Stored items:

++++++

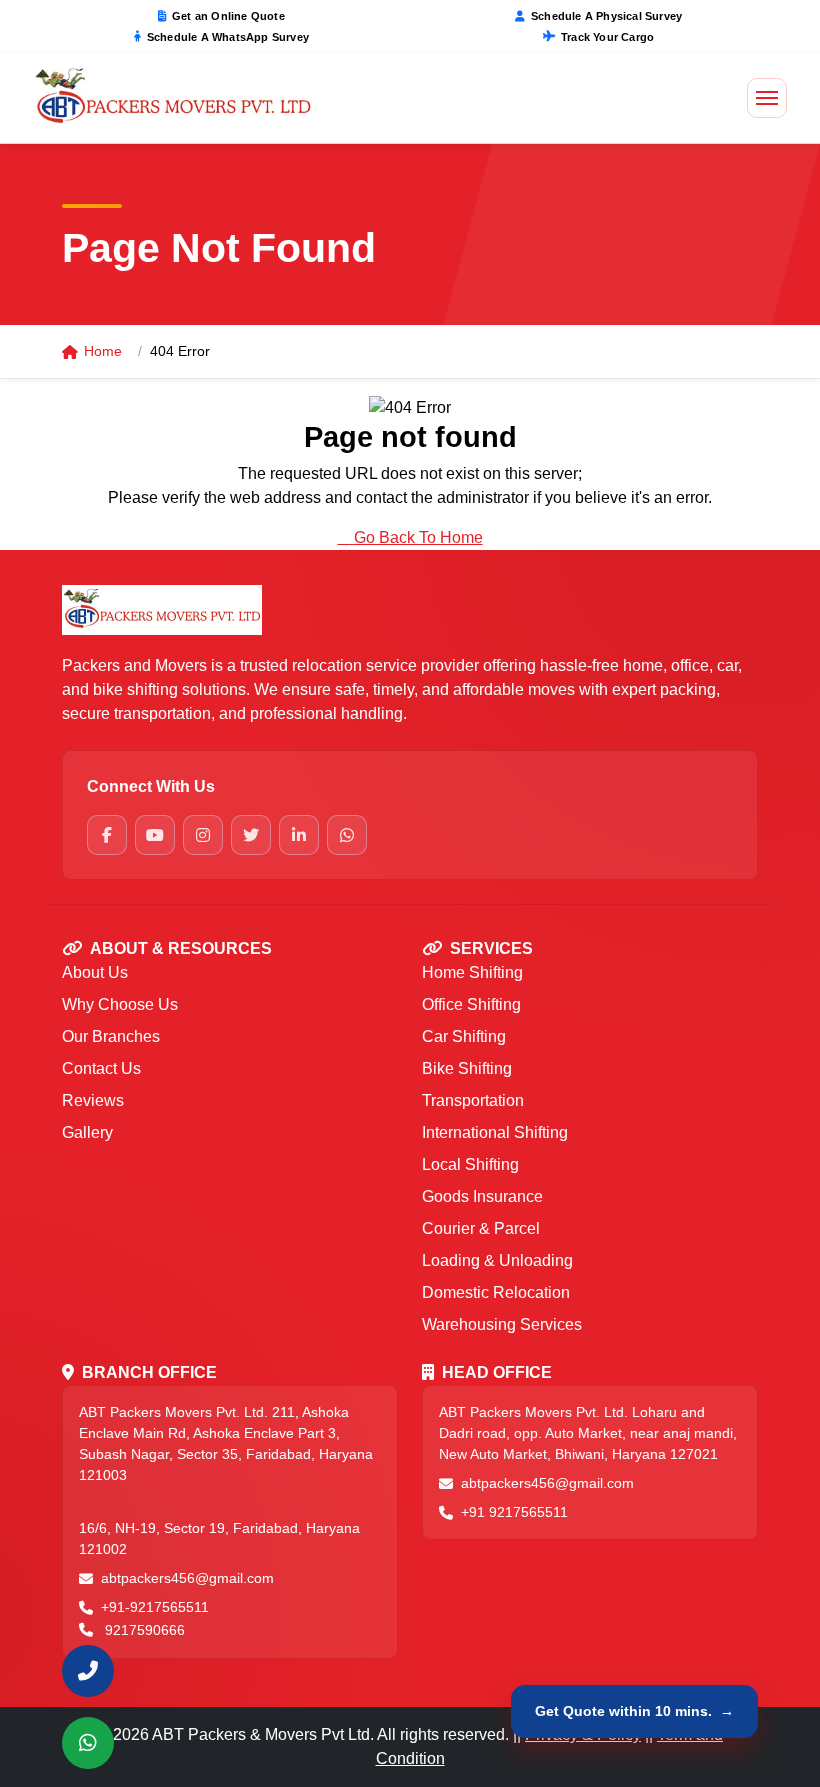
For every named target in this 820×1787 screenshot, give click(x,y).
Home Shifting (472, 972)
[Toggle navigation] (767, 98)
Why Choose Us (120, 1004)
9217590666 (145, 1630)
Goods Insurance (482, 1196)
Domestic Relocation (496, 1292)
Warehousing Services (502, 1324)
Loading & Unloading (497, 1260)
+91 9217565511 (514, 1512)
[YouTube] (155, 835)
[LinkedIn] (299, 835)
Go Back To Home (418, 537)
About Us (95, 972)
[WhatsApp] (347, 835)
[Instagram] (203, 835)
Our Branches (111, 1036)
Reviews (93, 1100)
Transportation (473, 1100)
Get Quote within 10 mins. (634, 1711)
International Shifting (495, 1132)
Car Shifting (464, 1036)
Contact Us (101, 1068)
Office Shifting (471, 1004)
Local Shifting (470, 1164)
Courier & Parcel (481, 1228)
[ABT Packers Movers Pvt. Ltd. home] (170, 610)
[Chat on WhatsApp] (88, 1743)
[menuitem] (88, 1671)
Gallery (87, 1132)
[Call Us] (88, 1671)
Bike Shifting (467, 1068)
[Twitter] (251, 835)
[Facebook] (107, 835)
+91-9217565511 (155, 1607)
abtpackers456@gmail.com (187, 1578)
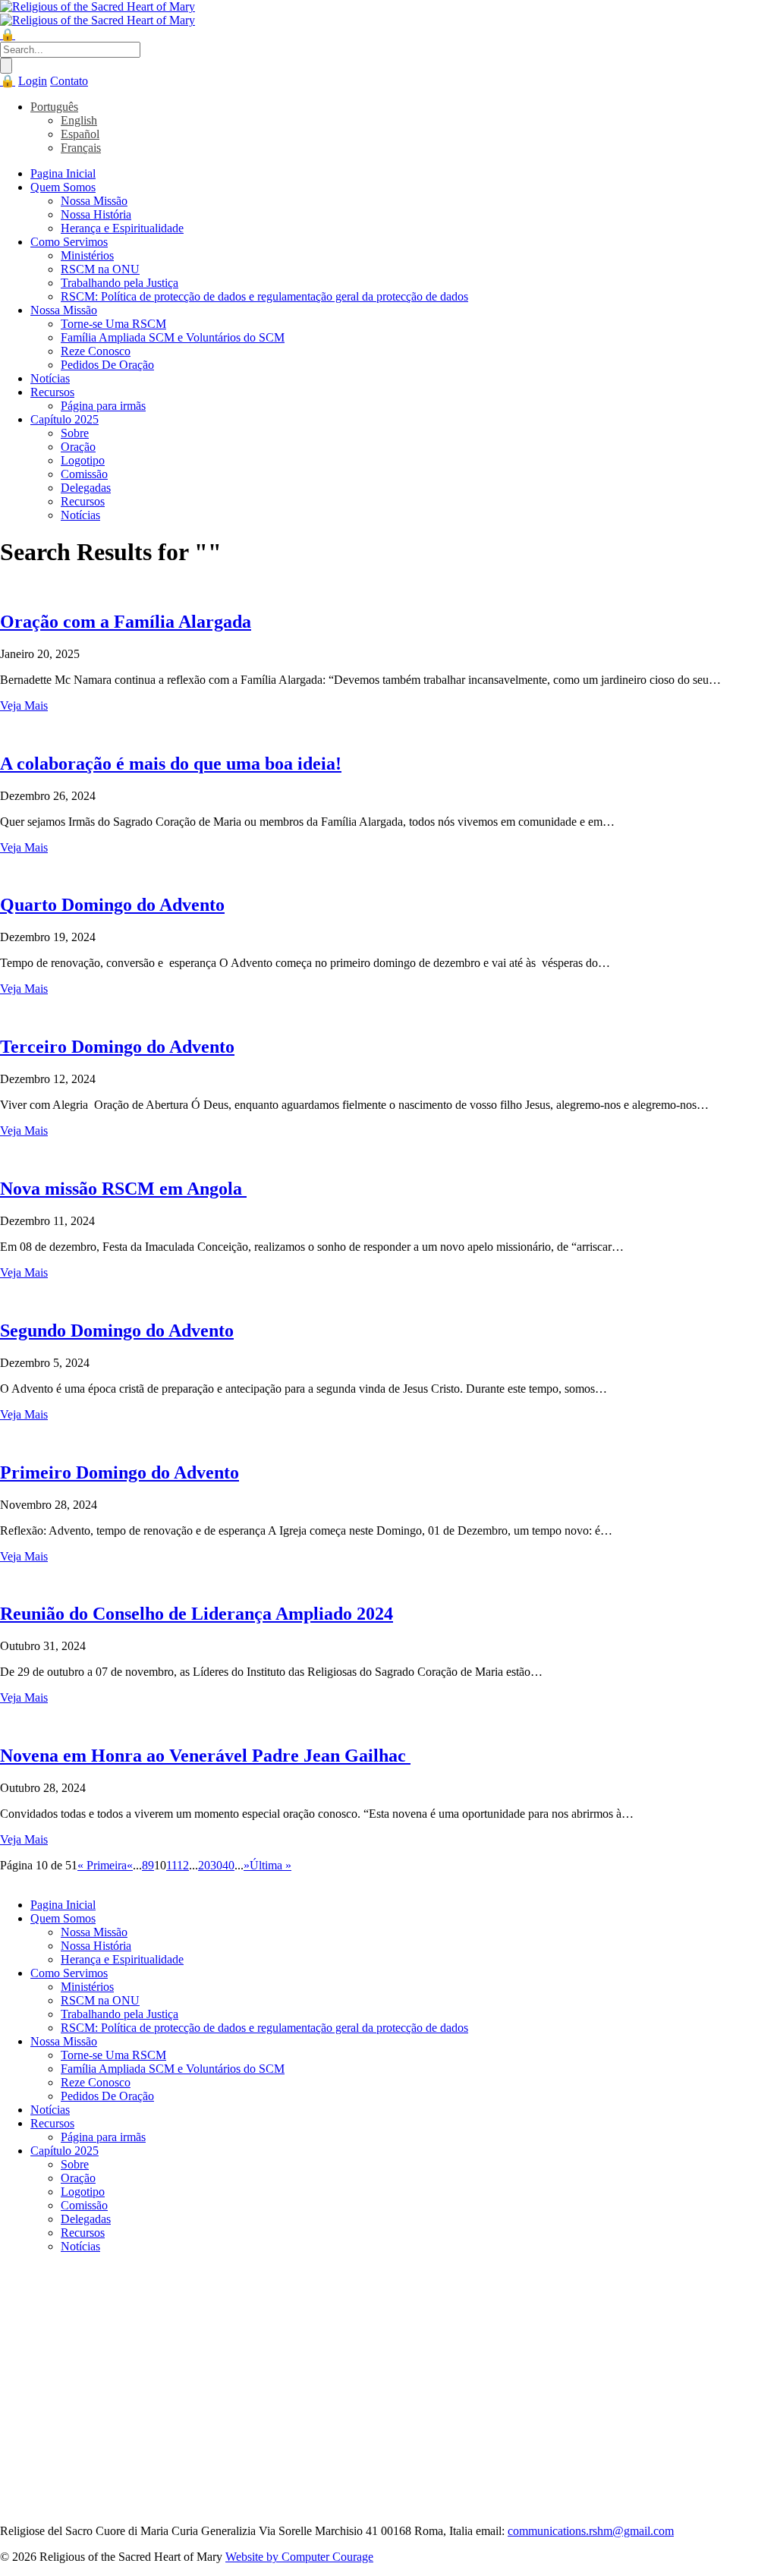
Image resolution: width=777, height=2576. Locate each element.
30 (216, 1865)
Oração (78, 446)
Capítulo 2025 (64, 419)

++++++

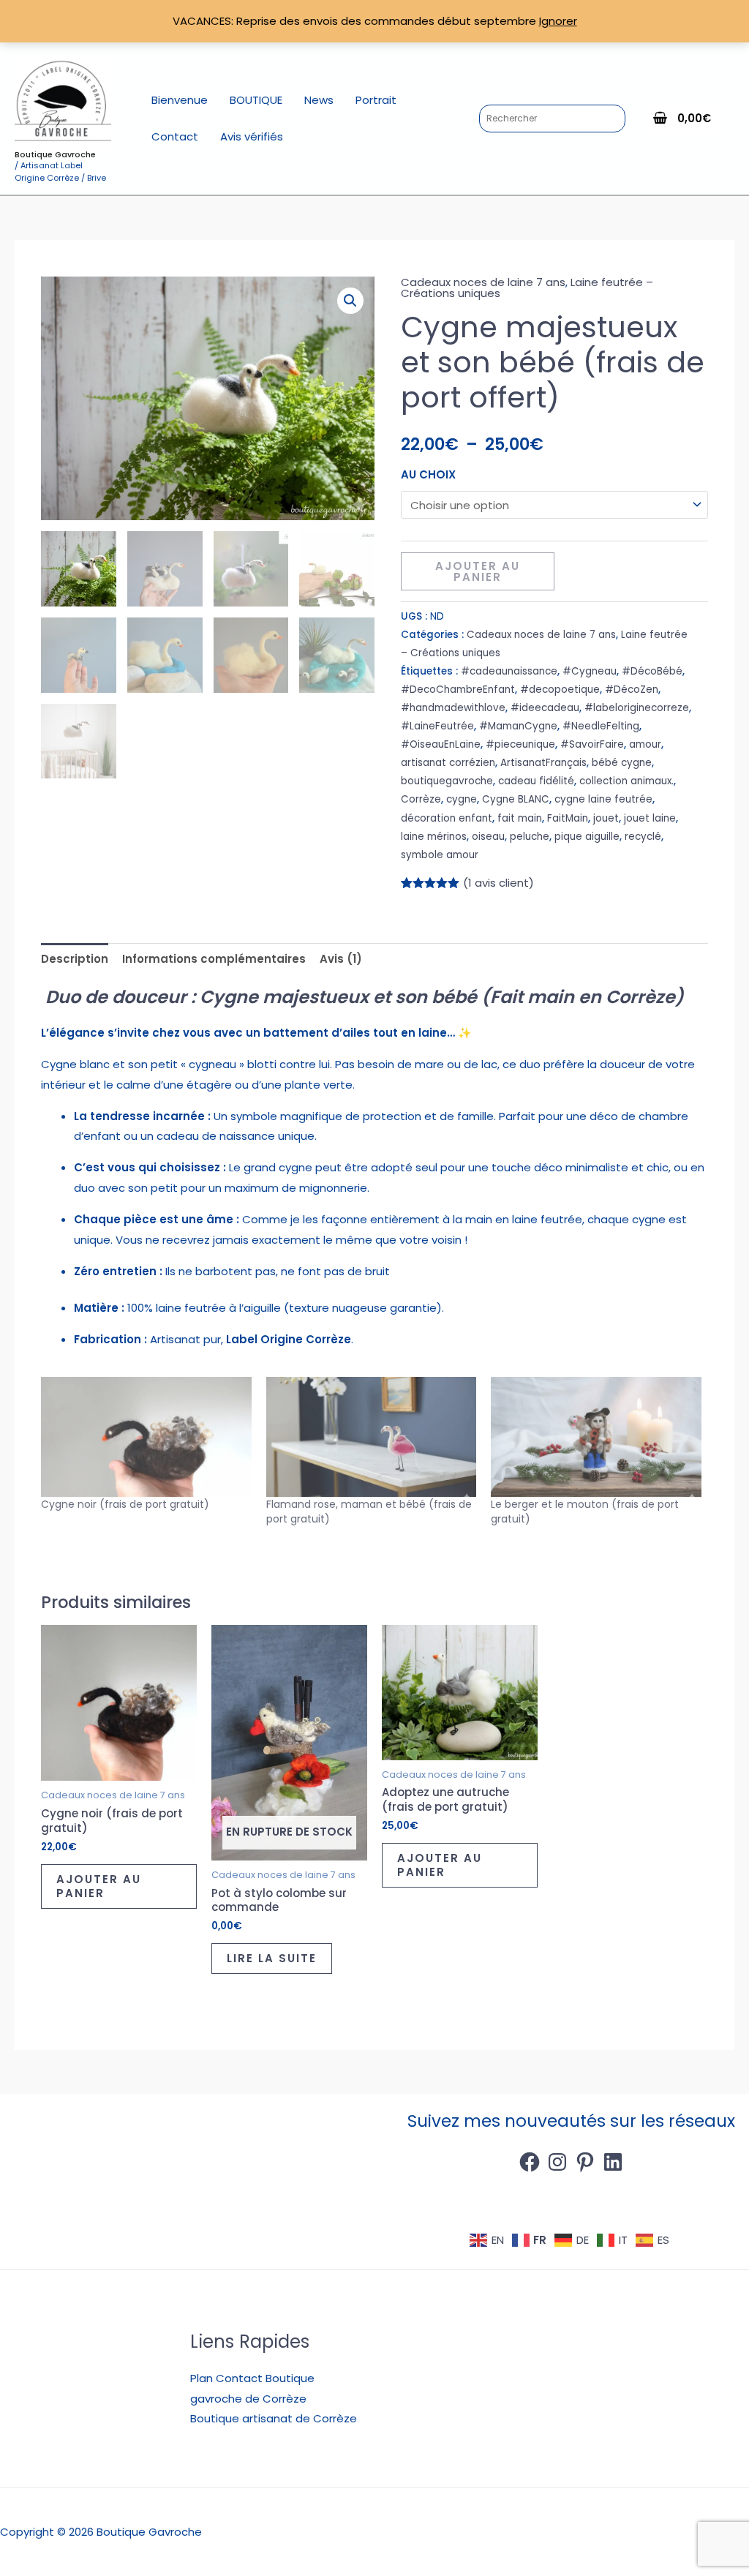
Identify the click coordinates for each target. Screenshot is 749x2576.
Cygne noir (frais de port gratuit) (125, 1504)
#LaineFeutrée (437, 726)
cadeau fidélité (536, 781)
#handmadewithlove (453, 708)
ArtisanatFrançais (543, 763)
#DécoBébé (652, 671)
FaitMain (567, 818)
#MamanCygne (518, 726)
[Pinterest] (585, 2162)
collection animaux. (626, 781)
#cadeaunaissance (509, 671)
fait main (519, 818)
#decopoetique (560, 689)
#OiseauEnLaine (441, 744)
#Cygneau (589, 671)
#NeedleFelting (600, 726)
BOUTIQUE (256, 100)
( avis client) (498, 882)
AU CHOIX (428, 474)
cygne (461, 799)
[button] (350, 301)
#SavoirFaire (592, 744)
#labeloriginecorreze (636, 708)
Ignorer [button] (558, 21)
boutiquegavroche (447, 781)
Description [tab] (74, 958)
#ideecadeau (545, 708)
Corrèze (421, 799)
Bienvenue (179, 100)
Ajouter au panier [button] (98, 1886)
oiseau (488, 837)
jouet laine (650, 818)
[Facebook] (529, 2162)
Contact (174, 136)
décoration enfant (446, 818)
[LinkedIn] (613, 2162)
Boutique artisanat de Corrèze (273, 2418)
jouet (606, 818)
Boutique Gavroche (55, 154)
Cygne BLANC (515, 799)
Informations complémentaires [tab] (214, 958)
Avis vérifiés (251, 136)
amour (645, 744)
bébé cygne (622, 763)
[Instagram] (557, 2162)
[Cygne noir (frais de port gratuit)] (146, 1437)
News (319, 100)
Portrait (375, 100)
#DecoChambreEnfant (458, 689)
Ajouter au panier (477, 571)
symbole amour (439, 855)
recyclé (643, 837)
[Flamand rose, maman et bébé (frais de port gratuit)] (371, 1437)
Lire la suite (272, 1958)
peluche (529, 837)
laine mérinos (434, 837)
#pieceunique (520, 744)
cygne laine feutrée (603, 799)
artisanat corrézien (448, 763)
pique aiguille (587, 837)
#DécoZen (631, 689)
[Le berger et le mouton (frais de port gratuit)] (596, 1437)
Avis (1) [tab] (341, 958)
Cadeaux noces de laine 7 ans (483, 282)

++++++

# WHAT IS NEEDED
Copy out only the lines above from the one with "Portrait (375, 100)" to the one with "Cadeaux noces de laine 7 ans (483, 282)", inclusive, exactly as they stand.

# ANSWER TO THIS EXERCISE
Portrait (375, 100)
#DecoChambreEnfant (458, 689)
Ajouter au panier (477, 571)
symbole amour (439, 855)
recyclé (643, 837)
[Flamand rose, maman et bébé (frais de port gratuit)] (371, 1437)
Lire la suite (272, 1958)
peluche (529, 837)
laine mérinos (434, 837)
#pieceunique (520, 744)
cygne laine feutrée (603, 799)
artisanat corrézien (448, 763)
pique aiguille (587, 837)
#DécoZen (631, 689)
[Le berger et le mouton (frais de port gratuit)] (596, 1437)
Avis (1) [tab] (341, 958)
Cadeaux noces de laine 7 ans (483, 282)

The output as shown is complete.